Output: {"success":true}

linkHumanToAgent.js

Command: node scripts/linkHumanToAgent.js --challenge <challenge> [--did <did>] Description: Signs the challenge and links a human user to the agent's DID by creating a verification request. Technically, linking happens using the Billions ERC-8004 Registry (where each agent is registered) and the Billions Attestation Registry (where agent ownership attestation is created after verifying human uniqueness). Arguments:

  • --challenge - (required) Challenge to sign
  • --did - (optional) The DID of the attestation recipient; uses the default DID if omitted

Usage Example:

node scripts/linkHumanToAgent.js --challenge '{"name": "MyAgent", "description": "AI persona"}'

Output: {"success":true}


verifySignature.js

Command: node scripts/verifySignature.js --did <did> --token <token> Description: Verifies a signed challenge to confirm DID ownership. Usage Example:

node scripts/verifySignature.js --did did:iden3:billions:main:2VmAk... --token eyJhbGciOiJFUzI1NkstUi...

Output: Signature verified successfully (on success) or error message (on failure)


Restrictions / Guardrails (CRITICAL)

CRITICAL - Always Follow These Rules:

  1. STRICT: Check Identity First
    • Before running linkHumanToAgent.js or signChallenge.js, ALWAYS check if an identity exists: node scripts/getIdentities.js
    • If no identity is configured, DO NOT attempt to link identities.
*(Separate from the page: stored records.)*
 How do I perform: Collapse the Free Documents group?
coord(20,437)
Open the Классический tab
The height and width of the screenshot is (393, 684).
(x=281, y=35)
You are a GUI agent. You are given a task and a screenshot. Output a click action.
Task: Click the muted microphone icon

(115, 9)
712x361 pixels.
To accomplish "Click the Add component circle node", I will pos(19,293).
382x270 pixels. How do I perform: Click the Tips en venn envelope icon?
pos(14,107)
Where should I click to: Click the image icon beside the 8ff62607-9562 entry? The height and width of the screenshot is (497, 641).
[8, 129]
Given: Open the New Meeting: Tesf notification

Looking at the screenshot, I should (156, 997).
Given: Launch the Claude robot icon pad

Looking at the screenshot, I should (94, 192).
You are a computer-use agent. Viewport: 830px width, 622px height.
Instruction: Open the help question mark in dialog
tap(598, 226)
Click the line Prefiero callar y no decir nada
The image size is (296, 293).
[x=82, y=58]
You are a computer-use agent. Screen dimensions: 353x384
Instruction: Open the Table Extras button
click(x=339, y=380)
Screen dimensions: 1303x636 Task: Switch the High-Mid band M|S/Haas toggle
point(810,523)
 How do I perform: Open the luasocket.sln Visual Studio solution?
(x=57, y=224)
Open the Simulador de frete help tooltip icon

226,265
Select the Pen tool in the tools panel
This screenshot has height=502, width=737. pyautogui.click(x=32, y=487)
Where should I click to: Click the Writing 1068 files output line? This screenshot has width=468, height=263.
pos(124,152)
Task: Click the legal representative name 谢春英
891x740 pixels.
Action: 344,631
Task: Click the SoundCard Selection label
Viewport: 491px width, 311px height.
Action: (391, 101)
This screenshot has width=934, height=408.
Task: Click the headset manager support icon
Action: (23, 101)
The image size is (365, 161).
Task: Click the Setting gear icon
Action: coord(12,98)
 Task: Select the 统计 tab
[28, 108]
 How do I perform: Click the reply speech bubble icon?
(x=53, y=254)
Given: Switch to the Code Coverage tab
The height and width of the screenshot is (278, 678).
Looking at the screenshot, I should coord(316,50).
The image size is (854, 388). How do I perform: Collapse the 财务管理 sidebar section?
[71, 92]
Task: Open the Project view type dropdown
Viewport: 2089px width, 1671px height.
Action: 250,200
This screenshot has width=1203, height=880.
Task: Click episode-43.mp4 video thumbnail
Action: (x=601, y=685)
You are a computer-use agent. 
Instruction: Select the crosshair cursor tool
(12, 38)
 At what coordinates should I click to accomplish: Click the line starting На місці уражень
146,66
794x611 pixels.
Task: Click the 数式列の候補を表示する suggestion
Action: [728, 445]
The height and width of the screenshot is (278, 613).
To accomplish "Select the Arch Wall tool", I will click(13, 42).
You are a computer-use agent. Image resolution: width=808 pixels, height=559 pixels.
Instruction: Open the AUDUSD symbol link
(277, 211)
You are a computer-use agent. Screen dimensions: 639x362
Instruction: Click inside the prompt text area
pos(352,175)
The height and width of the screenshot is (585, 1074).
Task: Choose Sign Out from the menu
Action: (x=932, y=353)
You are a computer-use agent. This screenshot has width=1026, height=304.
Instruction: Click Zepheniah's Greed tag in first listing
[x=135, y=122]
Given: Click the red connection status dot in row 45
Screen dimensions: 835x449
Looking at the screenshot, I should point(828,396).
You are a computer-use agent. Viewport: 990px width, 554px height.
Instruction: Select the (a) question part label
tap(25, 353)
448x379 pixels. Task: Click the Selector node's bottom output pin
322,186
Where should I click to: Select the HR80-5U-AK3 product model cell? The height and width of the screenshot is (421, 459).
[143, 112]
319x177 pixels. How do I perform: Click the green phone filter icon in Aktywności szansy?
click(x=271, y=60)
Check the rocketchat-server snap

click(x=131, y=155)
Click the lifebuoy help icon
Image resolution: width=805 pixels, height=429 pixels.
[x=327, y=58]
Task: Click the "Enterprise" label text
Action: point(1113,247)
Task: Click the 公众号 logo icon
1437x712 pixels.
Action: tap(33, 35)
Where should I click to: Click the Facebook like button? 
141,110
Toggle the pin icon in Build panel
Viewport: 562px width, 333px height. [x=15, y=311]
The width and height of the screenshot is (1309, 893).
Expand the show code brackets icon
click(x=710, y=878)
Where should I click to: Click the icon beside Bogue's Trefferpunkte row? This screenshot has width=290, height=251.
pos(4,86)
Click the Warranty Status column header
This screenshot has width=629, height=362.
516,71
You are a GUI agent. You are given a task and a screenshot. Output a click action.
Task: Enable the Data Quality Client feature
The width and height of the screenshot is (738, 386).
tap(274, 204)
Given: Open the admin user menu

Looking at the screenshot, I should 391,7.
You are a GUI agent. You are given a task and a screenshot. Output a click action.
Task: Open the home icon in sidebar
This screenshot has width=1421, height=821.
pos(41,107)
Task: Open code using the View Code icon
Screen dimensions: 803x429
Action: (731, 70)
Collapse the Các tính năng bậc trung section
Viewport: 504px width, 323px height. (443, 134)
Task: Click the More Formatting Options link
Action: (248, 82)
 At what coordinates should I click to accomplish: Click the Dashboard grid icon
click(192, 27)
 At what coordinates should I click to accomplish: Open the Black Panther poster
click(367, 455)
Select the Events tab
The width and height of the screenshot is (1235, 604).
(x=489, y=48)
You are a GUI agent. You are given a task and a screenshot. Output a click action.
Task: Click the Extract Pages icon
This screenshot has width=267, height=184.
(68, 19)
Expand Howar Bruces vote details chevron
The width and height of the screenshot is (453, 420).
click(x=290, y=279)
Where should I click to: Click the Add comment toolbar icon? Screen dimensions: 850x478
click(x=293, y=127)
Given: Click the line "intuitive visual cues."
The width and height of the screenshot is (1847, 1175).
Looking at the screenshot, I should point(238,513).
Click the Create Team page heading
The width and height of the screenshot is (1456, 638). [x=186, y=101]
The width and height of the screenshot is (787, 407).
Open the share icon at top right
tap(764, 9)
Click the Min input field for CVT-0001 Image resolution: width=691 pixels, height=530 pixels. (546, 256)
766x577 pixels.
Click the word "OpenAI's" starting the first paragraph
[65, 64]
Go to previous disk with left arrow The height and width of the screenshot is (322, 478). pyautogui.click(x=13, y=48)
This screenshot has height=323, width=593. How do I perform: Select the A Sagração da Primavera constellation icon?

Instead, create an identity first with createNewEthereumIdentity.js.
  2. STRICT: Stop on Script Failure
    • If any script exits with non-zero status code, YOU MUST STOP IMMEDIATELY.
    • Check stderr output for error messages.
    • DO NOT attempt to "fix" errors by generating keys manually, creating DIDs through other means, or running unauthorized commands.
    • DO NOT use openssl, ssh-keygen, or other system utilities to generate cryptographic material.
  3. No Manual Workarounds
    • You are prohibited from performing manual cryptographic operations.
    • You are prohibited from directly manipulating files in $HOME/.openclaw/billions.
    • Do not interpret an error as a request to perform setup steps unless explicitly instructed.

Security

CRITICAL - Data Storage and Protection:

The directory $HOME/.openclaw/billions contains all sensitive identity data:

  • kms.json - CRITICAL: Contains private keys (encrypted if BILLIONS_NETWORK_MASTER_KMS_KEY is set, otherwise in plaintext)
  • defaultDid.json - DID identifiers and public keys
  • challenges.json - Authentication challenges history
  • credentials.json - Verifiable credentials
  • identities.json - Identity metadata
  • profiles.json - Profile data

Examples

Link Your Agent Identity to Owner

Linking Flow:

  1. Another agent/user requests: "Please link your agent identity to me."
  2. Use node scripts/getIdentities.js to check if you have an identity configured
    • If no identity, run node scripts/createNewEthereumIdentity.js to create one.
  3. Use node scripts/linkHumanToAgent.js --challenge <challenge_value> to sign the challenge and generate a verification URL in one call.
    • If caller provides specific challenge, use that.
    • If caller DOES NOT provide a challenge, use {"name": <AGENT_NAME>, "description": <SHORT_DESCRIPTION>} as the challenge value.
  4. Return the result to the caller.

Example Conversation:

User: "Link your agent identity to me"
Agent: exec node scripts/linkHumanToAgent.js --challenge <challenge_value>

Verifying Someone Else’s Identity

Verification Flow:

  1. Ask the user/agent: "Please provide your DID to start verification."
  2. User responds with their <user_did>.
  3. Use node scripts/generateChallenge.js --did <user_did> to create a <challenge_value>.
  4. Ask the user: "Please sign this challenge: <challenge_value>"
  5. User signs and returns <user_token>.
  6. Use node scripts/verifySignature.js --did <user_did> --token <user_token> to verify the signature
  7. If verification succeeds, identity is confirmed

Example Conversation:

Agent: "Please provide your DID to start verification."
User: "My DID is <user_did>"
Agent: exec node scripts/generateChallenge.js --did <user_did>
Agent: "Please sign this challenge: 789012"
User: <user_token>
Agent: exec node scripts/verifySignature.js --token <user_token> --did <user_did>
Agent: "Identity verified successfully. You are confirmed as owner of DID <user_did>."